◆ PROBLEM REQUIREMENTS: Of all the lines in the entries below, give again exactly those starting at the line containing "The height and width of the screenshot is (728, 1124)." and ending at the line containing "Open the NFL+", both ends included, and no others.

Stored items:
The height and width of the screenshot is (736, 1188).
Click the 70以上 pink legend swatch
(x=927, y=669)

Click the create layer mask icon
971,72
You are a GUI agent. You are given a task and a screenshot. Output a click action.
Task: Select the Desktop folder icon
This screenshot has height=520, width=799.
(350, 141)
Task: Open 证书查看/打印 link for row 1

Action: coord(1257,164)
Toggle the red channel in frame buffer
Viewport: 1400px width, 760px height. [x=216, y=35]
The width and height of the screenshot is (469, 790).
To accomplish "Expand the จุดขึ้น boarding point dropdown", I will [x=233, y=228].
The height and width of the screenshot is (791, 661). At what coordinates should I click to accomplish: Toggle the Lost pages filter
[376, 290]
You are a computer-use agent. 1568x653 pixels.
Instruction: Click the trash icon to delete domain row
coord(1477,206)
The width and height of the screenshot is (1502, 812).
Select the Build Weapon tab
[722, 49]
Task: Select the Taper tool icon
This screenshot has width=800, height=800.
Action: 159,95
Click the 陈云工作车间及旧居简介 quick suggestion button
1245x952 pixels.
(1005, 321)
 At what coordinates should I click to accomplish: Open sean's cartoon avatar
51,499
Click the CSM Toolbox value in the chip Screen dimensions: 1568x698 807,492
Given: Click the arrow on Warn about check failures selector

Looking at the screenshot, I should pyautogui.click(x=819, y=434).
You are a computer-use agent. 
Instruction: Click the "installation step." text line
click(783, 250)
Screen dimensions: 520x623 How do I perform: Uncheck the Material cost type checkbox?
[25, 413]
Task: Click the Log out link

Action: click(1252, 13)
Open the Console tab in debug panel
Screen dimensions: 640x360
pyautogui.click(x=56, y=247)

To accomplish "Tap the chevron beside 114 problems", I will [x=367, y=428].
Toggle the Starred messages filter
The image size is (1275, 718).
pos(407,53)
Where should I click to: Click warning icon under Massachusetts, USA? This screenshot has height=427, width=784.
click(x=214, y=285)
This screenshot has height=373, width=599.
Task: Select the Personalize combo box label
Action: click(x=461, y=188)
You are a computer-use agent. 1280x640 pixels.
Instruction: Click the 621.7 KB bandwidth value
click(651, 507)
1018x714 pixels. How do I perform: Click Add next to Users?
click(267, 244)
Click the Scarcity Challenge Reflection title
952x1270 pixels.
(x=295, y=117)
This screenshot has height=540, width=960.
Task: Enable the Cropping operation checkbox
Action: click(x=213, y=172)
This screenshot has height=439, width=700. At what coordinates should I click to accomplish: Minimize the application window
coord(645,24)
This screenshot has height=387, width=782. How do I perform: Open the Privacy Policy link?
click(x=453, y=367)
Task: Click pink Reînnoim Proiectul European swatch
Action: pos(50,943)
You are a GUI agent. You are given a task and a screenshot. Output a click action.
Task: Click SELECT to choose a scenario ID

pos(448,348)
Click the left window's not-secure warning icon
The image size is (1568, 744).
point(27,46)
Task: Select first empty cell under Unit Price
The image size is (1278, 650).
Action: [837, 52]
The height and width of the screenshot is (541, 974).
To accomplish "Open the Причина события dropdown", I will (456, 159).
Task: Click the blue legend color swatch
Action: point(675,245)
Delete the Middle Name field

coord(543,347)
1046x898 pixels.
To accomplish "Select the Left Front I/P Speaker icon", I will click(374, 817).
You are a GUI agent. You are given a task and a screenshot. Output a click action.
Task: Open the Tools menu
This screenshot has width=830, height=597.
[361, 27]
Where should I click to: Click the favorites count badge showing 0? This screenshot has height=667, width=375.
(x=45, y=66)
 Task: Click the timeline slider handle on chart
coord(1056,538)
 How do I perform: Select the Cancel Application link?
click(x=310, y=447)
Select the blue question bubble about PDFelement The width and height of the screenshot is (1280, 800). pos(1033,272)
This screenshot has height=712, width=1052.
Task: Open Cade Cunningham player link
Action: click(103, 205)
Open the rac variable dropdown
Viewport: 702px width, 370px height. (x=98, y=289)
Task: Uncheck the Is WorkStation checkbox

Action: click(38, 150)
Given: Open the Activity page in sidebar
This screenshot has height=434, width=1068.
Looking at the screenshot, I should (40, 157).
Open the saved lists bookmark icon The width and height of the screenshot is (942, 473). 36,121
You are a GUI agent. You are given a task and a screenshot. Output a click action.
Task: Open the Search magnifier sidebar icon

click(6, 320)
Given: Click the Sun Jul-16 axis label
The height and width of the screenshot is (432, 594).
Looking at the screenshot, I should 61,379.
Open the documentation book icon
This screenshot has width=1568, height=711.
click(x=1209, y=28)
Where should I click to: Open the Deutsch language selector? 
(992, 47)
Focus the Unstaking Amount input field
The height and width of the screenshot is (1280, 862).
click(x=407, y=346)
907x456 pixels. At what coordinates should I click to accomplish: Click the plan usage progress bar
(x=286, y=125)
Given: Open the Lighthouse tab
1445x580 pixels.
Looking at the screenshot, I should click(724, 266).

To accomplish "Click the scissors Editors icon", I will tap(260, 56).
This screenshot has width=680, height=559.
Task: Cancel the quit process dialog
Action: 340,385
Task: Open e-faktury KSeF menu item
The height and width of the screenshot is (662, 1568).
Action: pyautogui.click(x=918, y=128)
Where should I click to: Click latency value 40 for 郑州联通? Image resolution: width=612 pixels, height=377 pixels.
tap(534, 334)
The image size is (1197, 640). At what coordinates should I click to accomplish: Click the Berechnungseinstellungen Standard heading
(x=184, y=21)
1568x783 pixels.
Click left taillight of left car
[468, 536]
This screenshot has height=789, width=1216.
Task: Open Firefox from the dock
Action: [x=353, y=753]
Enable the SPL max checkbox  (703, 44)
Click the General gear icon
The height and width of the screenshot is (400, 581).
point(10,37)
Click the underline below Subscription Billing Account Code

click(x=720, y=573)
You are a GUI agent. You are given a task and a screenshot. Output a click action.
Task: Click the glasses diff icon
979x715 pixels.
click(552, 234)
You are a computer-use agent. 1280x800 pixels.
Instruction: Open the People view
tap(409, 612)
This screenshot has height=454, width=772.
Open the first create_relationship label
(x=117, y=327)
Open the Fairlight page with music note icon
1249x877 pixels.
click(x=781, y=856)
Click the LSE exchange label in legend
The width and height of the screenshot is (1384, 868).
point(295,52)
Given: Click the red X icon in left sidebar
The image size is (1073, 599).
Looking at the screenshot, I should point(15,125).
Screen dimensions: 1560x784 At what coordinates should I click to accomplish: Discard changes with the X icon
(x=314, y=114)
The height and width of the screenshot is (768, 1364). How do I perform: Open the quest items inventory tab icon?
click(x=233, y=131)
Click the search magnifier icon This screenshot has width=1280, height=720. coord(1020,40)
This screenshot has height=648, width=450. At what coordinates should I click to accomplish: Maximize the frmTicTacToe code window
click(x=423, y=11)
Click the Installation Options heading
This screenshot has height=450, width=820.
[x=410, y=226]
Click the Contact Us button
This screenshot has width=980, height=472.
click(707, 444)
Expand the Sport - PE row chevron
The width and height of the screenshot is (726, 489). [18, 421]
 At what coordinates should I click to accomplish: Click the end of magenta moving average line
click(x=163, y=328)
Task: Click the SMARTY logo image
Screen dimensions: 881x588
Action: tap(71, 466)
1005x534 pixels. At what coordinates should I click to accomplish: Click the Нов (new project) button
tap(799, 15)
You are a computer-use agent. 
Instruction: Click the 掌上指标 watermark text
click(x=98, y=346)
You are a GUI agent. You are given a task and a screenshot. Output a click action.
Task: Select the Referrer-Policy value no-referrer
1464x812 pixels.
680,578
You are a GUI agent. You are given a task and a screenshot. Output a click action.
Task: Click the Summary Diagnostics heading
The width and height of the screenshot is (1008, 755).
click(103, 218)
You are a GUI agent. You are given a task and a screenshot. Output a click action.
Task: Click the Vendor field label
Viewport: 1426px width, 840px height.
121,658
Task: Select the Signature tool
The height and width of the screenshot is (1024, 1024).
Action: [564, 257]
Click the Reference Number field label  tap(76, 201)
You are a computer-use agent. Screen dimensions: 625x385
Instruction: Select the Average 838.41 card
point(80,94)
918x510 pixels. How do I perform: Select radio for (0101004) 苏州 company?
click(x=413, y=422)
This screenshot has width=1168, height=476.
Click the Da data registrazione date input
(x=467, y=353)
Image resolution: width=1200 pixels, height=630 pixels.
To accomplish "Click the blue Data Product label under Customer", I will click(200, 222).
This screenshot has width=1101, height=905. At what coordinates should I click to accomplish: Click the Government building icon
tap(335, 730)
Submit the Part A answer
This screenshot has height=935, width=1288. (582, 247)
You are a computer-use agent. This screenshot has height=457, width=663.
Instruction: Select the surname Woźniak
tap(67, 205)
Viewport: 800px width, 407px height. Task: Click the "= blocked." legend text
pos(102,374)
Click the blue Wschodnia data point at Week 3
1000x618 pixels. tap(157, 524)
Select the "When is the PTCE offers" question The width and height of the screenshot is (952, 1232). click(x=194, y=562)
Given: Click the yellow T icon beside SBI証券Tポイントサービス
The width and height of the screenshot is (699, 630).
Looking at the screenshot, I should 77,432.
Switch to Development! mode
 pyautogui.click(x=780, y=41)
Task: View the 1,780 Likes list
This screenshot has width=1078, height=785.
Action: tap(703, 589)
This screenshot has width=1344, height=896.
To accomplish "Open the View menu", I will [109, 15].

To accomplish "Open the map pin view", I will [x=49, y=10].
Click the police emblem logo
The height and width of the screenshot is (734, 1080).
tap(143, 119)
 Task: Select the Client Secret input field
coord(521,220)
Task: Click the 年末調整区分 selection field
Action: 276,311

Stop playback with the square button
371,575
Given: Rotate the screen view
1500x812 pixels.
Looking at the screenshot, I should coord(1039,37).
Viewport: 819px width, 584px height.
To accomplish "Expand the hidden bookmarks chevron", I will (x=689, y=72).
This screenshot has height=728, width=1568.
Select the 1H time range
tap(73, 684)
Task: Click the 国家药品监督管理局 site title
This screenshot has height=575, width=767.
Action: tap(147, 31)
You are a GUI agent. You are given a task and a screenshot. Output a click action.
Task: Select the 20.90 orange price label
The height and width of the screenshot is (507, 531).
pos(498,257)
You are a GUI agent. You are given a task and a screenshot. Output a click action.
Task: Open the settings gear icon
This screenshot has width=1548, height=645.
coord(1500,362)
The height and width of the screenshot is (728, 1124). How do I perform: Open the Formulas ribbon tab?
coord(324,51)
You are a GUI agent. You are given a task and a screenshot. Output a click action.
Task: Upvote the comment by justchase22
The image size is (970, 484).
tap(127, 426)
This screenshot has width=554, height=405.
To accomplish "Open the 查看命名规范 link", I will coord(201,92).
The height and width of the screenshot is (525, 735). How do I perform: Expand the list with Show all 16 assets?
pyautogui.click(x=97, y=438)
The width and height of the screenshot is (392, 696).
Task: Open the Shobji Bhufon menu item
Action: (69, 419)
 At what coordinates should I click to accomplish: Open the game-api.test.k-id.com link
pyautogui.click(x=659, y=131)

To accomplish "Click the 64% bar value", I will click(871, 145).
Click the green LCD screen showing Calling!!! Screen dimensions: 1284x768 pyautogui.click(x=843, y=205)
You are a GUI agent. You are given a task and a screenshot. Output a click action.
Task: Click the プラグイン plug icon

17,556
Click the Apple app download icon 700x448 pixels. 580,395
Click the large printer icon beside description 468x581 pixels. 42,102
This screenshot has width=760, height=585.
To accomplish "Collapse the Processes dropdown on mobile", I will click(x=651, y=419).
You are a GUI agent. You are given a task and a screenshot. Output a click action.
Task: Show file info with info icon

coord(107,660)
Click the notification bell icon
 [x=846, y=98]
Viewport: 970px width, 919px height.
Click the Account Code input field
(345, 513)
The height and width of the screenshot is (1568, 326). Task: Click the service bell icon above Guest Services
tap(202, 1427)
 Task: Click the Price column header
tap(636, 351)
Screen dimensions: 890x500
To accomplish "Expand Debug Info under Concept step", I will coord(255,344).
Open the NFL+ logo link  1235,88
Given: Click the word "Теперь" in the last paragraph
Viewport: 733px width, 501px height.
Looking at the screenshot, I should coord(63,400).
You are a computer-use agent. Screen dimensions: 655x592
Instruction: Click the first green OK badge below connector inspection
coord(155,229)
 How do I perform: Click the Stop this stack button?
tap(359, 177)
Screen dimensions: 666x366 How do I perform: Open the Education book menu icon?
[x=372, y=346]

◆ RESULT OF THIS TASK:
The height and width of the screenshot is (728, 1124). How do I perform: Open the Formulas ribbon tab?
coord(324,51)
You are a GUI agent. You are given a task and a screenshot. Output a click action.
Task: Upvote the comment by justchase22
The image size is (970, 484).
tap(127, 426)
This screenshot has width=554, height=405.
To accomplish "Open the 查看命名规范 link", I will coord(201,92).
The height and width of the screenshot is (525, 735). How do I perform: Expand the list with Show all 16 assets?
pyautogui.click(x=97, y=438)
The width and height of the screenshot is (392, 696).
Task: Open the Shobji Bhufon menu item
Action: (69, 419)
 At what coordinates should I click to accomplish: Open the game-api.test.k-id.com link
pyautogui.click(x=659, y=131)

To accomplish "Click the 64% bar value", I will click(871, 145).
Click the green LCD screen showing Calling!!! Screen dimensions: 1284x768 pyautogui.click(x=843, y=205)
You are a GUI agent. You are given a task and a screenshot. Output a click action.
Task: Click the プラグイン plug icon

17,556
Click the Apple app download icon 700x448 pixels. 580,395
Click the large printer icon beside description 468x581 pixels. 42,102
This screenshot has width=760, height=585.
To accomplish "Collapse the Processes dropdown on mobile", I will click(x=651, y=419).
You are a GUI agent. You are given a task and a screenshot. Output a click action.
Task: Show file info with info icon

coord(107,660)
Click the notification bell icon
 [x=846, y=98]
Viewport: 970px width, 919px height.
Click the Account Code input field
(345, 513)
The height and width of the screenshot is (1568, 326). Task: Click the service bell icon above Guest Services
tap(202, 1427)
 Task: Click the Price column header
tap(636, 351)
Screen dimensions: 890x500
To accomplish "Expand Debug Info under Concept step", I will coord(255,344).
Open the NFL+ logo link  1235,88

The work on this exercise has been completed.